いつもの三人での帰り道、コウがみなこちゃんの家の前まで送った別れの際に言った一言に、俺はひとりで過敏に反応してしまった。コウはなんでもないみたいに踵を返して家に向かい、みなこちゃんも「またね」って笑顔で手を振り家に入っていった。


「おい、なにボケてんだ帰るぞ」

「あ、うん」


ぼうっとしてたらコウに叱られて、慌てて後を追う。ぶらぶら帰りながらコウがまた「お前がそんなんだからあいつに心配させんだよ」とかお小言をブツブツ言っている。そんなのを聞き流しながら、俺はさっきのことを考えていた。高校で再会したみなこちゃんと俺たちは三人で遊びに行ったり、三人で帰ったりと、一緒にいる時間が増えた。

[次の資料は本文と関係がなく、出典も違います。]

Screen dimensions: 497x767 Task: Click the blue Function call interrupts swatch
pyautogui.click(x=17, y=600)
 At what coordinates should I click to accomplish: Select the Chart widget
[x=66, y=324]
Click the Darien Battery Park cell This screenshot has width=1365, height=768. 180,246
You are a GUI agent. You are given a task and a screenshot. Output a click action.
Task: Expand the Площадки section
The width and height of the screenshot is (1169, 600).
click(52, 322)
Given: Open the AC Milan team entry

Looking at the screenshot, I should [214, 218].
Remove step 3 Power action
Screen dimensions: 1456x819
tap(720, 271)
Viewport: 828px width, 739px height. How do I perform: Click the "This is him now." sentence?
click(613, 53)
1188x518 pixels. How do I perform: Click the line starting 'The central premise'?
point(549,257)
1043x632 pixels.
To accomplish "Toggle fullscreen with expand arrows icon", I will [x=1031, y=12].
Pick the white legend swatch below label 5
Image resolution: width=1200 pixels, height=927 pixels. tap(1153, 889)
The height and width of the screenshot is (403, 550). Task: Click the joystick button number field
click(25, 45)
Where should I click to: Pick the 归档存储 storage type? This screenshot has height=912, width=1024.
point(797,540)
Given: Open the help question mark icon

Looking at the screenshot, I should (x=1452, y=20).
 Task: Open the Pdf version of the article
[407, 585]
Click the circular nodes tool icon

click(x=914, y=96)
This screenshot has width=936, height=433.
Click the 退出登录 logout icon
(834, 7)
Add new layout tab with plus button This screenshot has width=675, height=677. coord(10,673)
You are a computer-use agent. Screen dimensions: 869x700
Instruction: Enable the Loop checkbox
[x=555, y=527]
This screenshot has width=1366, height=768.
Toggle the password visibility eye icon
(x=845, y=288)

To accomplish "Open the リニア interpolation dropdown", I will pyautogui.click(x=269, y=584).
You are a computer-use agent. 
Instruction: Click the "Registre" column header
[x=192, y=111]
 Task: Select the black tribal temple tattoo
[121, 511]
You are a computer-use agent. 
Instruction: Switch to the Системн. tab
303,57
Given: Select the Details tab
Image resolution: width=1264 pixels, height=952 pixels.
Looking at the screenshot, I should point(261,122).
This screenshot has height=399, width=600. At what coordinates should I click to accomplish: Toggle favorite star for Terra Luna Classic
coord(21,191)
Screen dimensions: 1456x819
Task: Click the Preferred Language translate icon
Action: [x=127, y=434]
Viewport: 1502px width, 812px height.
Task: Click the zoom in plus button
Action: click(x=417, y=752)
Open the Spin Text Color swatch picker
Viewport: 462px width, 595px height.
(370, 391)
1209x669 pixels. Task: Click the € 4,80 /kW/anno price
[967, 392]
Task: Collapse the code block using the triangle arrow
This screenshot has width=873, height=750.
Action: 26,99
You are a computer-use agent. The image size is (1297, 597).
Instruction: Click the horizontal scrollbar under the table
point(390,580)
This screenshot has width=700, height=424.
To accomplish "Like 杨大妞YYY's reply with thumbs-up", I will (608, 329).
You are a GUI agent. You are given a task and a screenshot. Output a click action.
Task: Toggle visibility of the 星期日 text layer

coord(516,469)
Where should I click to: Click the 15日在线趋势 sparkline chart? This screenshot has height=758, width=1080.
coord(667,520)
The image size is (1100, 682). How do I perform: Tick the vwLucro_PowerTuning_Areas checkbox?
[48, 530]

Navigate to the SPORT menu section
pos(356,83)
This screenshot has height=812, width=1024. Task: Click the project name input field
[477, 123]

やっぱりみなこちゃんはあの頃から変わらなくて、明るくて優しくて、あったかい春の太陽みたいだった。もうすっかり変わった俺たちが申し訳ないくらいだ。それでもやっぱりみなこちゃんは笑ってくれていて。ああ、この時間がずっと続けばいいのに、とか、ありもしないこと考えてた。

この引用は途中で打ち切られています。